### [Set task]
Please render as a numbered list, omitting blank lines, the part of the material that opens with the line containing "The height and width of the screenshot is (375, 600)." and runs through the end of the material.

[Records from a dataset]
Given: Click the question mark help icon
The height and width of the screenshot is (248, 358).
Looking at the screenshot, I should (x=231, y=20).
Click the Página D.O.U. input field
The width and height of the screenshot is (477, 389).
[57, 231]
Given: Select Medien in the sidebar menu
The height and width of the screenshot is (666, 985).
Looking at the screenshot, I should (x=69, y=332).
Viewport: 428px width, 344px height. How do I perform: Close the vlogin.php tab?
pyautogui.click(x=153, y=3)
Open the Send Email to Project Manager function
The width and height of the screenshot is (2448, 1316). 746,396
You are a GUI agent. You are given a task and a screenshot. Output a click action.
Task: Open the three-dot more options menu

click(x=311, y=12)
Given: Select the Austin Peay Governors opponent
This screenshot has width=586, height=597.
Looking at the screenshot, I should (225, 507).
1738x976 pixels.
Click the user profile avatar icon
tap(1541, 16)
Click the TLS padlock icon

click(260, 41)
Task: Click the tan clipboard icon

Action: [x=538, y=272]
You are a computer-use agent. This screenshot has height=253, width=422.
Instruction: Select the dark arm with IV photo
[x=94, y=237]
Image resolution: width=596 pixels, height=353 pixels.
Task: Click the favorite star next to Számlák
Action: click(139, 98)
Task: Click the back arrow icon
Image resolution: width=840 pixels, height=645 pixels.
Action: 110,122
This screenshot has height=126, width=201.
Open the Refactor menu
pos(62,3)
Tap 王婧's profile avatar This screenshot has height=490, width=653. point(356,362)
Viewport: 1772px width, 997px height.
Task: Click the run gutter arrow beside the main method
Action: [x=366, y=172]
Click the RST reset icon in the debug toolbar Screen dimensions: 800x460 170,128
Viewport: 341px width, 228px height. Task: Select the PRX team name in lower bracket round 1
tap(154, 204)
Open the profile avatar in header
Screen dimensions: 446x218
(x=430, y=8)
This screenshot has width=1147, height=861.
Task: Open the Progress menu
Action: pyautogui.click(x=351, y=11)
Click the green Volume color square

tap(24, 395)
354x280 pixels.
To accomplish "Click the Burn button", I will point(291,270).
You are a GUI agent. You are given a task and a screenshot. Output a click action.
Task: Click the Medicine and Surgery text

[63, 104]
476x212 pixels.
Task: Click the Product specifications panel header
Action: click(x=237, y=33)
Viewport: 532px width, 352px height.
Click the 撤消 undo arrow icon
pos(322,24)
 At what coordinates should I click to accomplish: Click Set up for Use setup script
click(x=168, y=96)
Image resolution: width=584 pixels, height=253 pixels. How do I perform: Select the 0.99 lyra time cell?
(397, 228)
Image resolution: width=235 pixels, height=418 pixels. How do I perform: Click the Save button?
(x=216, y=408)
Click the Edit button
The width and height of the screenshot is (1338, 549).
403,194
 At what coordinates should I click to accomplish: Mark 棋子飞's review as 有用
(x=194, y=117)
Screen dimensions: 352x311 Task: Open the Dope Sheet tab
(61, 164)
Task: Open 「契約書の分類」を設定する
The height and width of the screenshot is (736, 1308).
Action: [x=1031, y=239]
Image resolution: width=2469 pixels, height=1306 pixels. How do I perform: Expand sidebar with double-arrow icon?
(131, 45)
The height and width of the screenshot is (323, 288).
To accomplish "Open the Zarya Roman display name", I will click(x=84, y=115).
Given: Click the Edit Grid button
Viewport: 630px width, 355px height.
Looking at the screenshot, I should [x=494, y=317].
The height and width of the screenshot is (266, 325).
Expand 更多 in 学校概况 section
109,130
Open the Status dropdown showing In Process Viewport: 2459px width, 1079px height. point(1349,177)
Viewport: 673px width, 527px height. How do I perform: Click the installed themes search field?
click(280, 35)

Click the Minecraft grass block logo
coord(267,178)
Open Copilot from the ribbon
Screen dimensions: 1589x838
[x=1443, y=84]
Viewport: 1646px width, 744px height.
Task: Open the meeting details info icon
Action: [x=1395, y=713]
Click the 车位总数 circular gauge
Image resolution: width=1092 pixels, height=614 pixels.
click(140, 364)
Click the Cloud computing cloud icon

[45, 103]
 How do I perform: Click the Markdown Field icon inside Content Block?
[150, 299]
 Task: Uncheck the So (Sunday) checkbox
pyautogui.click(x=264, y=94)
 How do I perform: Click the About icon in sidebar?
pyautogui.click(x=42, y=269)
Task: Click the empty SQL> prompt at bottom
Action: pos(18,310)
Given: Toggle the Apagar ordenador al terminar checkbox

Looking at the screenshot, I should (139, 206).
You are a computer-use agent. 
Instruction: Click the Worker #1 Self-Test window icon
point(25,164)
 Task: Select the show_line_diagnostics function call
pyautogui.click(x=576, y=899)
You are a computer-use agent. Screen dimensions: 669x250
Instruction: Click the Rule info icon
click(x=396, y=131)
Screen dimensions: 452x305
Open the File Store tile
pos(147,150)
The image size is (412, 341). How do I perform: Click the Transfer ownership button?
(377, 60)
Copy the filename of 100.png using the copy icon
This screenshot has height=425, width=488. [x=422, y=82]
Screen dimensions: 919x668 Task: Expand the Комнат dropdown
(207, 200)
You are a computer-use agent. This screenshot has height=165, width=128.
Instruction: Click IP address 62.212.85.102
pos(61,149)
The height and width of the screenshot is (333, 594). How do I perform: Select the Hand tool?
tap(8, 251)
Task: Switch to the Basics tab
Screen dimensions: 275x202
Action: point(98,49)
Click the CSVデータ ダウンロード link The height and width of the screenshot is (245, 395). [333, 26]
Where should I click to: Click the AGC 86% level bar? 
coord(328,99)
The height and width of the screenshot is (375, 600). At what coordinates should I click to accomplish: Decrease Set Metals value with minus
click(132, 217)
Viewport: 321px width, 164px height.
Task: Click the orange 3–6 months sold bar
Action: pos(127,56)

### [Result of the exercise]
1. The height and width of the screenshot is (375, 600). At what coordinates should I click to accomplish: Decrease Set Metals value with minus
2. click(132, 217)
3. Viewport: 321px width, 164px height.
4. Task: Click the orange 3–6 months sold bar
5. Action: pos(127,56)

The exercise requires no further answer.